## Фрагмент страницы
■ ■ ■ ■ ■

|
Cтраница 36
Игнат Иванов Галаган был ренегат-запорожец. Сын украинского казака из селения Омельника Полтавской губернии Кременчугского уезда, Галаган долгое время был в Сечи, сперва простым казаком, потом полковником Охочекомонного полка, затем даже кошевым атаманом казаков
[283]; в качестве полковника он находился при гетмане Мазепе, когда тот перешел на сторону шведов, и, как подручный человек Мазепы, сам перешел в стан шведов; потом, видя ничтожность сил Мазепы и нерасположение к нему украинского народа, выпросился у гетмана с полком на разъездную, вне шведского лагеря, линию, внезапно захватил несколько человек шведов-драбантов, ушел с ними и со своим полком в русский лагерь и тут повинился Петру, уверив царя, что он перешел к шведу против собственной воли, повинуясь желанию гетмана Мазепы. Царь взял с него слово, что он не «сделает с ним такой же штуки, какую сделал с Карлом», заставил его присягнуть на верность русскому престолу и потом долгое время держал его в разъездах для добывания неприятельскаго «языка»
[284].
Этот-то самый Игнат Галаган неожиданно явился к полковнику Яковлеву для осады Сечи. По сказанию неизвестного автора сочинения о запорожских казаках прошлого столетия, Игнат Галаган пристал к Яковлеву на пути его в Сечь и под присягой обещал тайными тропинками провести русских к Сечи
[285]. Так или иначе, но на него возлагались в этом отношении большие надежды, как на человека, знавшего все «войсковые секреты» и запорожские «звычаи». И точно, прибытие Игната Галагана к Сечи имело для запорожских казаков решающее значение.
Запорожцы, завидев издали несшееся к Сечи войско, вообразили, что то спешил к ним кошевой Петр Сорочинский с татарами, и сделали против русских вылазку. Русские воспользовались этим счастливым для них моментом, ворвались внезапно в Сечь и привели в замешательство казаков; однако последние долго и счастливо отбивались от своих врагов; но тут выскочил вперед Игнат Галаган и закричал запорожцам: «Кладите оружие! Сдавайтесь, бо всем будет помилование!» Запорожцы сперва не поверили тому и продолжали по-прежнему отбиваться от русских, но Галаган поклялся перед ними в верности своих слов, и тогда казаки бросили оружие. Но то был подлый обман со стороны Галагана. Русские устремились на безоружных запорожцев, 300 человек взяли в плен, нескольких человек перебили, нескольких повесили на плотах и пустили вниз по Днепру на страх другим, 100 пушек, и все клейноды – знамена, бунчуки, булавы, перначи, литавры, – и всю амуницию забрали и отправили в московский лагерь, а все курени и все строения в Сечи сожгли, многие зимовники, бывшие вокруг Сечи, истребили. Полковники Яковлев и особенно Галаган действовали с неслыханным свирепством. «Учинилось у нас в Сечи, – писал очевидец казак Стефаненко, бывший потом кошевым атаманом, – то, что, по присяге Галагана и московского войска, товариществу нашему головы обдирали, шеи на плахах рубили, вешали и иные тиранские смерти задавали, каких и в поганстве за древних мучителей не водилось – мертвых из гробов многих не только из товарищества, но и из монахов откапывали, головы им отнимали, шкуры сдирали и вешали. Ненасытившимся такового душепагубного прибытку, а заостривши сердце свое жалом сатанинским, Галаган чатами своих единомышленных людей в Тернувце и по иных годностях и урочищах працею кровавою на добычах звериных казаков невинных в московские тиранные безценно запродал руки. И тот своего безчеловечия не престаючи, посылает своих к ним шпегов и коне займати злодеев и всякие подступки чинити легкомысленных людей, яко теды всякие утиски, кривды и неволи люден украинским за поводом и причиною его помяну того безбожника Кгалагана нанесдося»

■ ■ ■ ■ ■

## Исходные материалы
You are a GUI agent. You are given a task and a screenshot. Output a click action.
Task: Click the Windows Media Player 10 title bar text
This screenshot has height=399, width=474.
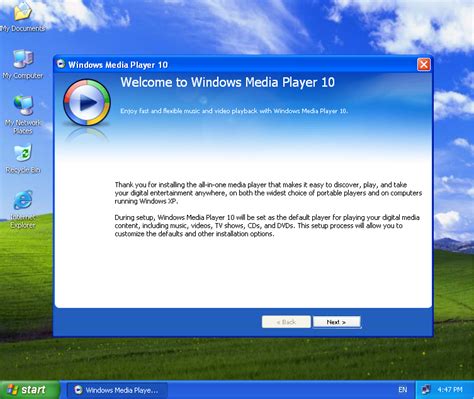(118, 65)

■ ■ ■ ■ ■

## Задания
• a. Ответьте по отрывку об Игнате Галагане, за кого запорожцы приняли войско, которое неслось к Сечи.
• b. Продолжите отрывок об Игнате Галагане, начав сразу после его последнего предложения.
Строки никак не связаны с отрывком об Игнате Галагане.

## Ответы к заданиям
• a. За кошевого Петра Сорочинского, спешившего к ним с татарами.

• b.
[286].
Страшное разорение Чертомлыцкой Сечи уже в то время воспето было казаками в народной думе.
Ой летыть крячок та по той бочок, до взявся шулика; «А не буде в Сичи города от-ныни и до вику». Ой, стояла Москва та у кинець моста, Та дывылася в воду та на свою вроду: Сама себе воювала, и кров свою пролывала, Нашим казаченькам, нашим мододеньким велыкий жаль завдавала, Наши казаченьки, наши мододеньки ниде в страхе не бували — Сорок тысяч Москвы, выборного виська у пень выбывали. Наши казаченьки, наши мододеньки та не весели сталы, Гей, оступыла вража другуния та всима сторонамы, Гей, закрасыла город, та славную Сичу, та скризь знаменами. Ой, казав есы, пане Галагане, що в их виська не мае, А як выйде на таракана, так як мак процвитае. Ой, казав есы, пане Галагане, що в Сичи Москвы не мае, Колы глянеш, помиж куренями так як мак процвитае. Ой, як крикнув та пан кошовый у покровьский церкви: «Прыбырайтесь, славни запорожцы, як бы к своий смерти!» Ой, як крикнув та пан кошовый на покровський дзвиныци: «Ой, кыдайте ж вы, славни запорожця, и пистоли й рушныци». Ой, пишлы-пишлы славни запорожця та непишкы, дубами, А як оглянется та до славной Сичи, та вмываются слёзами. О разорении Чертомлыцкой Сечи Игнатом Галаганом и теперь вспоминают «ветхие днями» старики. «Эту Сечь разорил какой-то Галаган; он знался с чертями, и как был еще далеко от Сечи, то какой-то «хлопчик» (слуга) просил кошевого атамана, чтоб он позволил ему застрелить Галагана в левый глаз, – иначе его убить нельзя было; а кошевой говорит: «не следует проливать крови христианской». А как увидел, что Галаган уже близко, тогда и сам стал просить хлопца, чтоб тот убил Галагана. Но тогда уже поздно было. Галаган был великий чародей и сделал с собой так, будто у него не одна, а несколько голов. Тогда и хлопчик не мог уже различить, где у него настоящая голова. «Теперь бей сам, – говорит хлопчик кошевому, – а я не могу знать, куда стрелять, потому что у него вон сколько голов». Так тот Галаган и разорил Сечь»
[287].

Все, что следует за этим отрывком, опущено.